##### Records provided #####
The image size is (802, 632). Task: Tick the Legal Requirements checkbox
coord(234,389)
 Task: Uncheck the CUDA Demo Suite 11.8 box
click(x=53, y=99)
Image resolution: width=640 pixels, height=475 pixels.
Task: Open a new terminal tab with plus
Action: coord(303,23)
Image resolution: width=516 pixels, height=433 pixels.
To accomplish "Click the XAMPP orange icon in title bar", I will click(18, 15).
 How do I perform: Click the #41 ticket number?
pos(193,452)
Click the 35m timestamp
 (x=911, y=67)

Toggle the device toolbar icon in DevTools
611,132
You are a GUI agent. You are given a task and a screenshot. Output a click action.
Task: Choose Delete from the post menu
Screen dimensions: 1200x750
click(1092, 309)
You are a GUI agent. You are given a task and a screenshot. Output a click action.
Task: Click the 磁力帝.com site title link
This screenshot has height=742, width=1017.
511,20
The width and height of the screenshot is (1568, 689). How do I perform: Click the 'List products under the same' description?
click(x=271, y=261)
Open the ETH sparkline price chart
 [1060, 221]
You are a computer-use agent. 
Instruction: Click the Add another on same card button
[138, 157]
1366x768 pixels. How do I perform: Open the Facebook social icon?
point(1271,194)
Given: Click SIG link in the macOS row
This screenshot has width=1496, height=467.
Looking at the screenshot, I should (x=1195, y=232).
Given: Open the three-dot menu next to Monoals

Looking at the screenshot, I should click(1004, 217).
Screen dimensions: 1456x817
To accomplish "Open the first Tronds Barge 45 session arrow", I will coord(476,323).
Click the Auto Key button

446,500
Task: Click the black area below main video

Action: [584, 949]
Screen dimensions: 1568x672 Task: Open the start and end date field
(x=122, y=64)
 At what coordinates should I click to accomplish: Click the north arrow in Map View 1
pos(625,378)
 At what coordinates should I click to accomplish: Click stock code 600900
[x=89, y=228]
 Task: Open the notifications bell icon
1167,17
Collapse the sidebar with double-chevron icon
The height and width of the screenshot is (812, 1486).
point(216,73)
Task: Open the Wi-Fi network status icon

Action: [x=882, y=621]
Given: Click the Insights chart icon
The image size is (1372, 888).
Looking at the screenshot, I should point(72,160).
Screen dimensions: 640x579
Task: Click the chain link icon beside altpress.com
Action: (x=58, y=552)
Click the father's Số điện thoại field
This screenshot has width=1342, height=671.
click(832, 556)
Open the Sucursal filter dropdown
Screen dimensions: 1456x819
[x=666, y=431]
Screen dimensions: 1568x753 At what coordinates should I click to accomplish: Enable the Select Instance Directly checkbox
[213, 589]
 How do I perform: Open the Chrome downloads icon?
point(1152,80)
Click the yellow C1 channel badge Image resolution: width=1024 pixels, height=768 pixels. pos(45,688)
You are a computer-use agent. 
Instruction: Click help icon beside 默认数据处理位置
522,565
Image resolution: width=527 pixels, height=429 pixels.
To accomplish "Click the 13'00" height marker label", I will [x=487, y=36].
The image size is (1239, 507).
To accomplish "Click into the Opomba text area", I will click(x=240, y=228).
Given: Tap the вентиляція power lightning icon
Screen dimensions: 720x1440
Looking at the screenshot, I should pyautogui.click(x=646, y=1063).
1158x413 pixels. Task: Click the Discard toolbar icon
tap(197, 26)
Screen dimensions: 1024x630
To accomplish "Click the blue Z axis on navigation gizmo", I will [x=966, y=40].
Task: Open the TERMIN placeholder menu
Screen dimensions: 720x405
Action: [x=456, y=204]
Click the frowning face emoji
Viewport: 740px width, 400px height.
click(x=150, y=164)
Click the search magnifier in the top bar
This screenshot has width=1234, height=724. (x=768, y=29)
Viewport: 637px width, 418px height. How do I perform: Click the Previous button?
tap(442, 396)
#####
**The problem:**
Transcribe every one of the rows above exactly as it stands, line for line.

**Response:**
The image size is (802, 632). Task: Tick the Legal Requirements checkbox
coord(234,389)
 Task: Uncheck the CUDA Demo Suite 11.8 box
click(x=53, y=99)
Image resolution: width=640 pixels, height=475 pixels.
Task: Open a new terminal tab with plus
Action: coord(303,23)
Image resolution: width=516 pixels, height=433 pixels.
To accomplish "Click the XAMPP orange icon in title bar", I will click(18, 15).
 How do I perform: Click the #41 ticket number?
pos(193,452)
Click the 35m timestamp
 (x=911, y=67)

Toggle the device toolbar icon in DevTools
611,132
You are a GUI agent. You are given a task and a screenshot. Output a click action.
Task: Choose Delete from the post menu
Screen dimensions: 1200x750
click(1092, 309)
You are a GUI agent. You are given a task and a screenshot. Output a click action.
Task: Click the 磁力帝.com site title link
This screenshot has height=742, width=1017.
511,20
The width and height of the screenshot is (1568, 689). How do I perform: Click the 'List products under the same' description?
click(x=271, y=261)
Open the ETH sparkline price chart
 [1060, 221]
You are a computer-use agent. 
Instruction: Click the Add another on same card button
[138, 157]
1366x768 pixels. How do I perform: Open the Facebook social icon?
point(1271,194)
Given: Click SIG link in the macOS row
This screenshot has width=1496, height=467.
Looking at the screenshot, I should (x=1195, y=232).
Given: Open the three-dot menu next to Monoals

Looking at the screenshot, I should click(1004, 217).
Screen dimensions: 1456x817
To accomplish "Open the first Tronds Barge 45 session arrow", I will coord(476,323).
Click the Auto Key button

446,500
Task: Click the black area below main video

Action: [584, 949]
Screen dimensions: 1568x672 Task: Open the start and end date field
(x=122, y=64)
 At what coordinates should I click to accomplish: Click the north arrow in Map View 1
pos(625,378)
 At what coordinates should I click to accomplish: Click stock code 600900
[x=89, y=228]
 Task: Open the notifications bell icon
1167,17
Collapse the sidebar with double-chevron icon
The height and width of the screenshot is (812, 1486).
point(216,73)
Task: Open the Wi-Fi network status icon

Action: [x=882, y=621]
Given: Click the Insights chart icon
The image size is (1372, 888).
Looking at the screenshot, I should point(72,160).
Screen dimensions: 640x579
Task: Click the chain link icon beside altpress.com
Action: (x=58, y=552)
Click the father's Số điện thoại field
This screenshot has width=1342, height=671.
click(832, 556)
Open the Sucursal filter dropdown
Screen dimensions: 1456x819
[x=666, y=431]
Screen dimensions: 1568x753 At what coordinates should I click to accomplish: Enable the Select Instance Directly checkbox
[213, 589]
 How do I perform: Open the Chrome downloads icon?
point(1152,80)
Click the yellow C1 channel badge Image resolution: width=1024 pixels, height=768 pixels. pos(45,688)
You are a computer-use agent. 
Instruction: Click help icon beside 默认数据处理位置
522,565
Image resolution: width=527 pixels, height=429 pixels.
To accomplish "Click the 13'00" height marker label", I will [x=487, y=36].
The image size is (1239, 507).
To accomplish "Click into the Opomba text area", I will click(x=240, y=228).
Given: Tap the вентиляція power lightning icon
Screen dimensions: 720x1440
Looking at the screenshot, I should pyautogui.click(x=646, y=1063).
1158x413 pixels. Task: Click the Discard toolbar icon
tap(197, 26)
Screen dimensions: 1024x630
To accomplish "Click the blue Z axis on navigation gizmo", I will [x=966, y=40].
Task: Open the TERMIN placeholder menu
Screen dimensions: 720x405
Action: [x=456, y=204]
Click the frowning face emoji
Viewport: 740px width, 400px height.
click(x=150, y=164)
Click the search magnifier in the top bar
This screenshot has width=1234, height=724. (x=768, y=29)
Viewport: 637px width, 418px height. How do I perform: Click the Previous button?
tap(442, 396)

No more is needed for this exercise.